Par essence, le foncier-environnement est un produit systémique interdisciplinaire, car les rapports de l'homme à la nature sont trop chargés culturellement et trop diversifiés pour être embrassés par un seul regard disciplinaire. La poursuite de la recherche sur le foncier-environnement impliquerait de concrétiser les résultats et d'en tester les applications, mais aussi de prolonger la démarche en travaillant selon une méthode comparatiste sur plusieurs sites, ce qui permettrait, en associant au mieux les compétences du droit, de l'économie, de la géographie, de l'anthropologie et de l'écologie, d'approfondir l'idée d'écologie foncière.

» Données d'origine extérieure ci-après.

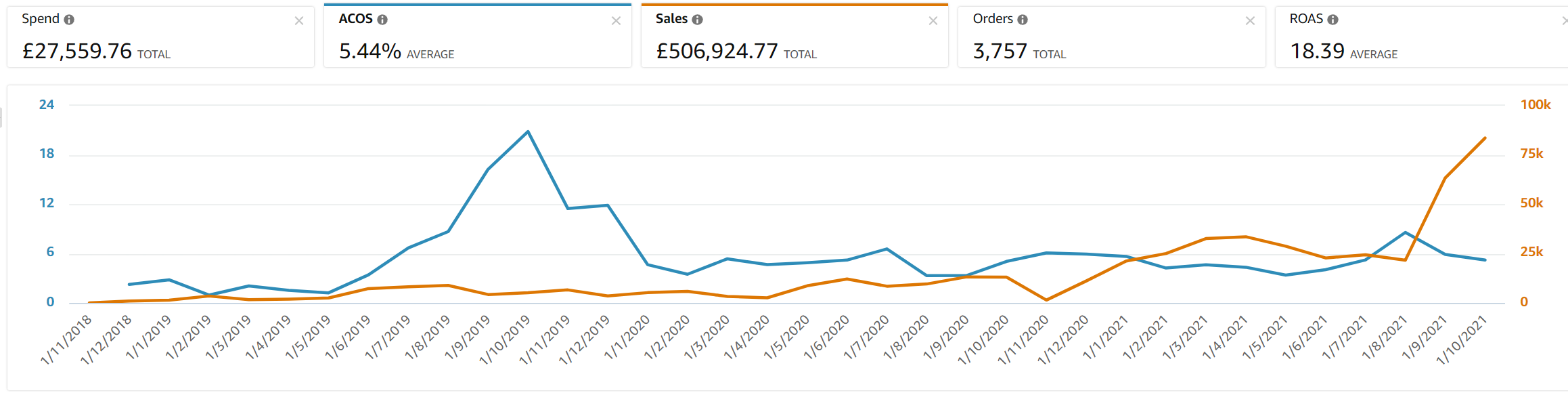Click the Orders info icon
The width and height of the screenshot is (1568, 393).
click(x=1023, y=20)
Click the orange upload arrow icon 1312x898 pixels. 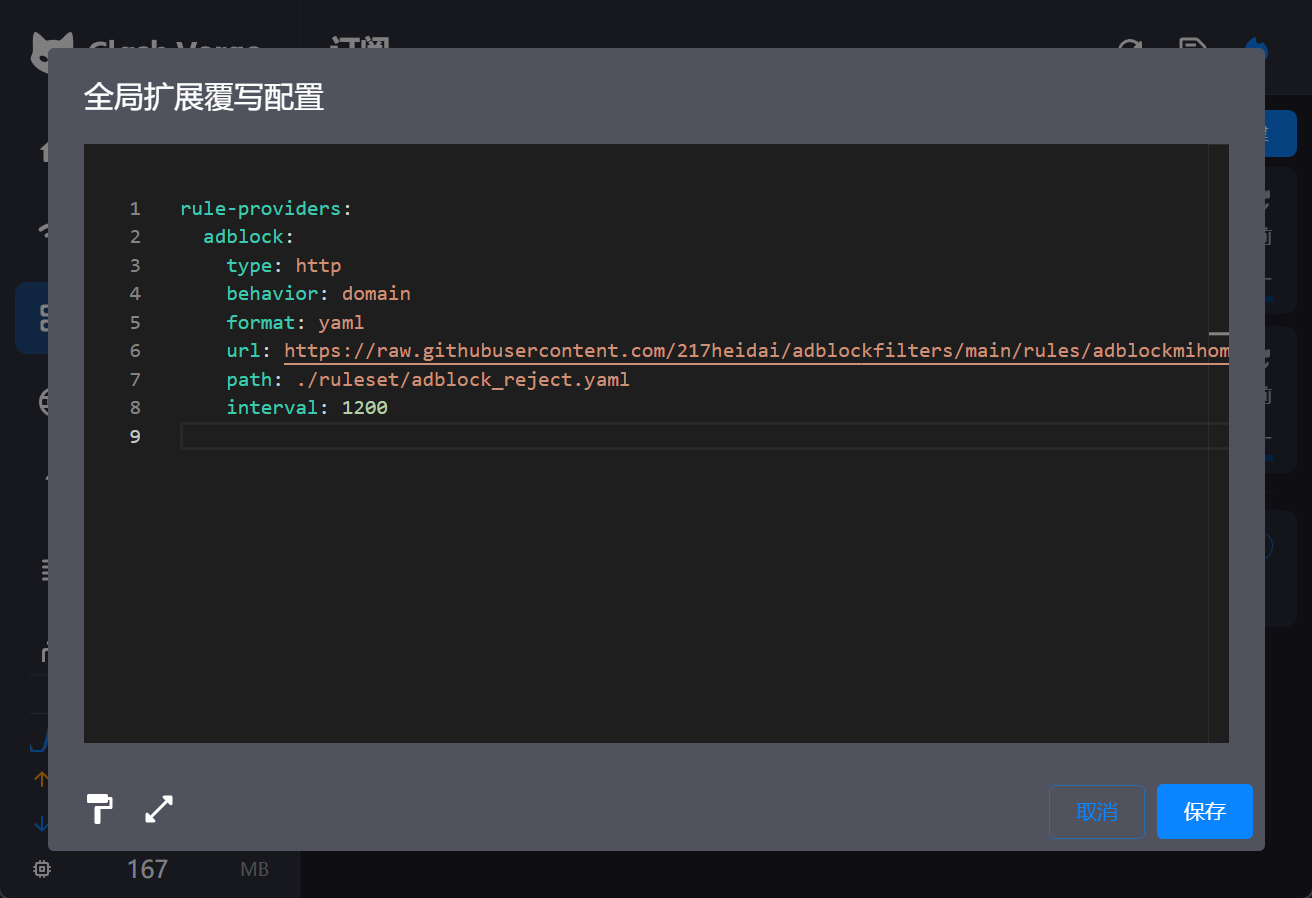click(x=41, y=778)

La vocation de l'écologie foncière serait la mise sur pied d'un droit garant du maintien de la biodiversité et de la reproduction sociale dans toute sa diversité. Ce droit modélisé par le biais d'une approche juridico-institutionnelle implique au préalable de savoir comment ajuster les préoccupations écologiques au contenu culturel. Il suppose la connaissance des mécanismes

d'acceptation et de légitimation des règles par les différents groupes sociaux auxquels l'écologie foncière va s'appliquer. Ainsi, gérer au mieux la multifonctionnalité de l'espace oblige à ne pas se limiter à une instrumentation réglementaire mais à trouver, grâce au droit des éléments et processus naturels et au droit relatif au sol, les bases d'une harmonie pour le maintien d'une diversité culturelle et biologique, constitutive d'un droit africain de l'environnement effectif.